Guest blogger Jeff Kaplan writes that “SEC Rules of Part 205 – based on Section 307 of Sarbanes-Oxley – requires attorneys practicing before the SEC to take certain actions if faced with evidence of a securities law violation. When first enacted, the SEC standards caused many law departments to issue policies for both their in-house and outside attorneys and to undertake various related measures (including training and establishing compliance committees).
But are law departments still concerned enough about these standards to take even minimal steps to promote compliance with them?
At a PLI compliance institute this week, I asked the audience: If you are in a law department, do you regularly send your [Sarbanes Oxley 307/205] policy to newly retained law firms? Of twenty responses received, nineteen were No.

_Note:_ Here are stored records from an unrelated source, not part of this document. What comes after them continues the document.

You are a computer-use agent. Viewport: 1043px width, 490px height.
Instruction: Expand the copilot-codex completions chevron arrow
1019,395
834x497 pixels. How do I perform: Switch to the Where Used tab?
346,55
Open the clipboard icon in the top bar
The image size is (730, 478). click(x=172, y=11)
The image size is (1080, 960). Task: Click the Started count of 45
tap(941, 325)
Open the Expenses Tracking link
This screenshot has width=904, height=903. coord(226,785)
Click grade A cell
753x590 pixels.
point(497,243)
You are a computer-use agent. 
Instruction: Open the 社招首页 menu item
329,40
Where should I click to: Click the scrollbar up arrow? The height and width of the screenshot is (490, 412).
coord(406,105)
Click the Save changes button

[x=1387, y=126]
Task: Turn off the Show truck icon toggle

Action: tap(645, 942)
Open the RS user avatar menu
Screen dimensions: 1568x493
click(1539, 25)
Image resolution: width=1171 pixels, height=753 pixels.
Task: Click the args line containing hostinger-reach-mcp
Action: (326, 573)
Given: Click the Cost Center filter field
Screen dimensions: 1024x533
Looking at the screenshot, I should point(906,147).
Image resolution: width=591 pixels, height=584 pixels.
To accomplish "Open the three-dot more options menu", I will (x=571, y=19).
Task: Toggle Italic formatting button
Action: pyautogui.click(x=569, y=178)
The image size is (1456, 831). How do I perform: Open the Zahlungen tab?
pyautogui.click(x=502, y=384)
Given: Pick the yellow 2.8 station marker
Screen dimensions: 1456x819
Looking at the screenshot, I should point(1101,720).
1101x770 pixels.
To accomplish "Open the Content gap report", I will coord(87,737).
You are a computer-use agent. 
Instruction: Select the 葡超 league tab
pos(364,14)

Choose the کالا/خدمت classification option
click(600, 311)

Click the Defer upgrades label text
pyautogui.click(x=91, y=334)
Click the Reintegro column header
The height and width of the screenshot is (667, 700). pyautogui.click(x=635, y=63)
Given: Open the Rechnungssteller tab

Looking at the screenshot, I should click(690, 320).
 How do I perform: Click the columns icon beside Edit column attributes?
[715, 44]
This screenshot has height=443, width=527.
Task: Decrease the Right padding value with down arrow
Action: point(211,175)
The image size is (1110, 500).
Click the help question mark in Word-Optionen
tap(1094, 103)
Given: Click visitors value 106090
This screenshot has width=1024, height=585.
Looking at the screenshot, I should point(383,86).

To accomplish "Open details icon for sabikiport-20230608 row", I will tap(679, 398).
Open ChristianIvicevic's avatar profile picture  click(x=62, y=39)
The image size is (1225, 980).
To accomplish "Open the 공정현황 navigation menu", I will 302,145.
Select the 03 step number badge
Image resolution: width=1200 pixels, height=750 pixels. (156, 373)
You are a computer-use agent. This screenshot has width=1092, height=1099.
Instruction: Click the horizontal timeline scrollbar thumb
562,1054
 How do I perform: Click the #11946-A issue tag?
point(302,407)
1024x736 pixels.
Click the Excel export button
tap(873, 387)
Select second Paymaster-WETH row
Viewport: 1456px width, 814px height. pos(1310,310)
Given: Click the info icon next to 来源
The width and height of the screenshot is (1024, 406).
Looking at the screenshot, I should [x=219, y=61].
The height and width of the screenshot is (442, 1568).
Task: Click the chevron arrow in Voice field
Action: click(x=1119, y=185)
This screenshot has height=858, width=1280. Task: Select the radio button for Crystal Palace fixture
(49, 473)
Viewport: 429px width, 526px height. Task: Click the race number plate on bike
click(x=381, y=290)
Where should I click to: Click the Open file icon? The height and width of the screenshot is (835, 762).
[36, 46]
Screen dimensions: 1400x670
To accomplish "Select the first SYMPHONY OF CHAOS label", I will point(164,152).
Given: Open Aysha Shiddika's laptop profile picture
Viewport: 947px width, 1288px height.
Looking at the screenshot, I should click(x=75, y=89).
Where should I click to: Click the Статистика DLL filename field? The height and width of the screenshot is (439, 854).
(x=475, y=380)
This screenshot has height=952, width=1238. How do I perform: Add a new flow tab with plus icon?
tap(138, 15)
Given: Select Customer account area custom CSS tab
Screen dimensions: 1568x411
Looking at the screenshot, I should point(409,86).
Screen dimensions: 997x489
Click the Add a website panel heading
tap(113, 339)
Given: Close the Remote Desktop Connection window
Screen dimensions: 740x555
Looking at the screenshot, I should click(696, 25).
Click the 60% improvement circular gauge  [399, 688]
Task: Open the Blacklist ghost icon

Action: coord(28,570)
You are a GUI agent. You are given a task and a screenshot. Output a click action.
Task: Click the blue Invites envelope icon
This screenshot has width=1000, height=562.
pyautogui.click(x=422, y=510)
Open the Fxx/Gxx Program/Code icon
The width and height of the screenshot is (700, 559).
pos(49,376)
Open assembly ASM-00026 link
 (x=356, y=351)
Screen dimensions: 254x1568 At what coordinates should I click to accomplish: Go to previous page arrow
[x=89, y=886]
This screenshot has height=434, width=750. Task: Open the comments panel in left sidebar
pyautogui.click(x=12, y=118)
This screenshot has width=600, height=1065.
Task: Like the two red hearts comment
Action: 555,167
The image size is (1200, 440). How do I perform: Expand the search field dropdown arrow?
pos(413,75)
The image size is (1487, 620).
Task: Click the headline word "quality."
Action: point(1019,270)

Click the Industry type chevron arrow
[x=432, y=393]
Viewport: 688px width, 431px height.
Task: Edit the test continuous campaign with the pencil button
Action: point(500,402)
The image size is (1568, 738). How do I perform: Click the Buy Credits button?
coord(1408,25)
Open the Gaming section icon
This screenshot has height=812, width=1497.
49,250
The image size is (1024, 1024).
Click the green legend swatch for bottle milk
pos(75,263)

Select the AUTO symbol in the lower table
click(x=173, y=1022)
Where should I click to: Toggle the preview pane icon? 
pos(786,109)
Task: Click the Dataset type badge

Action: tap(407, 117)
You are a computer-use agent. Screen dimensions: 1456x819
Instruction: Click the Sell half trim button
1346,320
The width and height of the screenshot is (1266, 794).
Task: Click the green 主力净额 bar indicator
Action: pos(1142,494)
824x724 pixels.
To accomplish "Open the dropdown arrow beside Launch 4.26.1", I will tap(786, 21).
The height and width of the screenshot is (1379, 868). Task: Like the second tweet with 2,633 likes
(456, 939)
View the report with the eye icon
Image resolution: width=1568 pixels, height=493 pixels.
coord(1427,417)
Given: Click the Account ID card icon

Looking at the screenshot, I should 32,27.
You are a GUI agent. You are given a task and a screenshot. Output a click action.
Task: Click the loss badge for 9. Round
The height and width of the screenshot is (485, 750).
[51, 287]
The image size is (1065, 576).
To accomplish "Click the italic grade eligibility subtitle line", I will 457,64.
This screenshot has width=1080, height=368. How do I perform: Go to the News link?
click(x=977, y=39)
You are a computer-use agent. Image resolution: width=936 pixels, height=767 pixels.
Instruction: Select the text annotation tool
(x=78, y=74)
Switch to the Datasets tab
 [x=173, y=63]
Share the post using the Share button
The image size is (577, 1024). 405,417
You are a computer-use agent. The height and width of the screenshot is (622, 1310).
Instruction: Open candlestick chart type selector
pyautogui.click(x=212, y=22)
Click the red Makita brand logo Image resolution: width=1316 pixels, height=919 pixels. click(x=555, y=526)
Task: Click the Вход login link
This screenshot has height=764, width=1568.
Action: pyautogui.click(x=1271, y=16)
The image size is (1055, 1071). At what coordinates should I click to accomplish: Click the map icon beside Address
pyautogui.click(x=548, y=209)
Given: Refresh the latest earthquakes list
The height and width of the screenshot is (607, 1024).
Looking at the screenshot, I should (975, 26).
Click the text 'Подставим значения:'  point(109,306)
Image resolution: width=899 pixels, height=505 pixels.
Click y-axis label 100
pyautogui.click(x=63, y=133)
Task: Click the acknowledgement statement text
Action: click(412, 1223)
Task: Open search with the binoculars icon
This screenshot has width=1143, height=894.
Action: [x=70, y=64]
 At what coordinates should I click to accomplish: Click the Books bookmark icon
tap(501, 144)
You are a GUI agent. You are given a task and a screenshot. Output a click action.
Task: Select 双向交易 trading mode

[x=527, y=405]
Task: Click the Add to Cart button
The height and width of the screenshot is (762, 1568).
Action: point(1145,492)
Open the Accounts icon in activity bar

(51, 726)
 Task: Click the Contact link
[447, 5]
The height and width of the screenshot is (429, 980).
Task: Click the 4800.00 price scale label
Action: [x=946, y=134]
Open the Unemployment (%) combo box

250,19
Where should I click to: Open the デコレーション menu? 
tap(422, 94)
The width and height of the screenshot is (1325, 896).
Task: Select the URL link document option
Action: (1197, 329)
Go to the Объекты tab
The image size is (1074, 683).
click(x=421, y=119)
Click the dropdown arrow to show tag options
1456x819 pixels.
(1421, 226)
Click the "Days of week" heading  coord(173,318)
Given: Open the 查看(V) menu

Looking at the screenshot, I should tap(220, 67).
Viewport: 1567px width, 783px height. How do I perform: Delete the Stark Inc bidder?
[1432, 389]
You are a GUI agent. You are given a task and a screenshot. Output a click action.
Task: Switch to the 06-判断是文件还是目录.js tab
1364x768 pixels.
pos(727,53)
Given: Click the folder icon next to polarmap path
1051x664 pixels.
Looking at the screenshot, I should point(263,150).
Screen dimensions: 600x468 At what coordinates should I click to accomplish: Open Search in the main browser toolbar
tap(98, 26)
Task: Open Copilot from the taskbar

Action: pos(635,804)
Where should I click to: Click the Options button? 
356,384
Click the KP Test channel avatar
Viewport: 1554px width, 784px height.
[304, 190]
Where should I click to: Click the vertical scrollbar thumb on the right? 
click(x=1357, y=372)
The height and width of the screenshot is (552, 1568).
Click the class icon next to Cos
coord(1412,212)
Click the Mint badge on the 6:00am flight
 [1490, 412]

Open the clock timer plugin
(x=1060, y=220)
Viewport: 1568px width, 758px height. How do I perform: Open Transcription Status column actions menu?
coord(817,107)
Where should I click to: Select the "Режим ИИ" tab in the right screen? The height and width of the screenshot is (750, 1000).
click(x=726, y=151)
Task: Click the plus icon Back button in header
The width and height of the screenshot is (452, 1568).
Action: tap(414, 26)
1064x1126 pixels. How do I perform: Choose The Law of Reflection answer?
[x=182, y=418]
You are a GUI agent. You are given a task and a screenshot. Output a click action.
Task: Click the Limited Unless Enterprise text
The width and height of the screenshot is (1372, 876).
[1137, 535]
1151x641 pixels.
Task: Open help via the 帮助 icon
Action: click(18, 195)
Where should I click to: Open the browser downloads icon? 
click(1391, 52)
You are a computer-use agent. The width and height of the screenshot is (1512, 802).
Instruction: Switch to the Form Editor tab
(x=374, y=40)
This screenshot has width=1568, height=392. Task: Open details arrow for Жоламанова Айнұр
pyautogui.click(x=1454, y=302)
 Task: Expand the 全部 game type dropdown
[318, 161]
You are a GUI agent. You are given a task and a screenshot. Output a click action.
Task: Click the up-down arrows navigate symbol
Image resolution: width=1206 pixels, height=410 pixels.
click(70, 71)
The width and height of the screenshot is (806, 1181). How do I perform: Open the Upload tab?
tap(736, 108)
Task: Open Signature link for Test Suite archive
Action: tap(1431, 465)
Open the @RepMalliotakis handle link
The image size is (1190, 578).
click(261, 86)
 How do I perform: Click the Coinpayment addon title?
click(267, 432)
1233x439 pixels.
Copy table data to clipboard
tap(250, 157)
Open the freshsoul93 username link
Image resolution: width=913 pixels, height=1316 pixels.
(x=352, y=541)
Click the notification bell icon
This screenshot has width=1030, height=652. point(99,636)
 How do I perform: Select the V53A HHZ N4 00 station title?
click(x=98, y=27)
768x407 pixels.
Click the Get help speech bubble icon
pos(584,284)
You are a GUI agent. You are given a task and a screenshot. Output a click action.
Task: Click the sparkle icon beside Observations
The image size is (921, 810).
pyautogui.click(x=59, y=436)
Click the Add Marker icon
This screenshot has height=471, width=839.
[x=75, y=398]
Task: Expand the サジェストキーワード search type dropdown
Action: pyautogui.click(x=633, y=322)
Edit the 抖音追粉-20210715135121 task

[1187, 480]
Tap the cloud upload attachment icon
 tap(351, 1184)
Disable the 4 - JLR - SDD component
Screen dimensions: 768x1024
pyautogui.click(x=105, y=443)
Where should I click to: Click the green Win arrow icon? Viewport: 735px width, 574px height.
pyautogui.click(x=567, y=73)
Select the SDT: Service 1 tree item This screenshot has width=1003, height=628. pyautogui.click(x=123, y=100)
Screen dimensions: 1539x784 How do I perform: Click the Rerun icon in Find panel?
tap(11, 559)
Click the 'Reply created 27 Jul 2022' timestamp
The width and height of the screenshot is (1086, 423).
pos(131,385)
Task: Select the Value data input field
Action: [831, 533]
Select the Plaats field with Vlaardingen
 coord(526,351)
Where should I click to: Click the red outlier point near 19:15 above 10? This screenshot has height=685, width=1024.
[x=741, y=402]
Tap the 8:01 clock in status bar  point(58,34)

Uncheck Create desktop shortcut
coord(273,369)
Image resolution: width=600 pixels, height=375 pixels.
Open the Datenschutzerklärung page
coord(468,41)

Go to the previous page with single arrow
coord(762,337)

An article in the Georgetown Journal of Legal Ethics, Sonne, “Sarbanes-Oxley Section 307: A Progress Report on How Law Firms and Corporate Legal Departments Are Implementing SEC Attorney Conduct Rules,” (Summer 2010), similarly indicated a lack of attention to the rule by law departments.
The SEC – in the face of a violation – would likely have little sympathy for companies whose law department failed to take reasonable steps to promote compliance with the rule (which sending out a copy of their policy would surely seem to be). As was famously said in Death of a Salesman, ‘Attention must be paid…’”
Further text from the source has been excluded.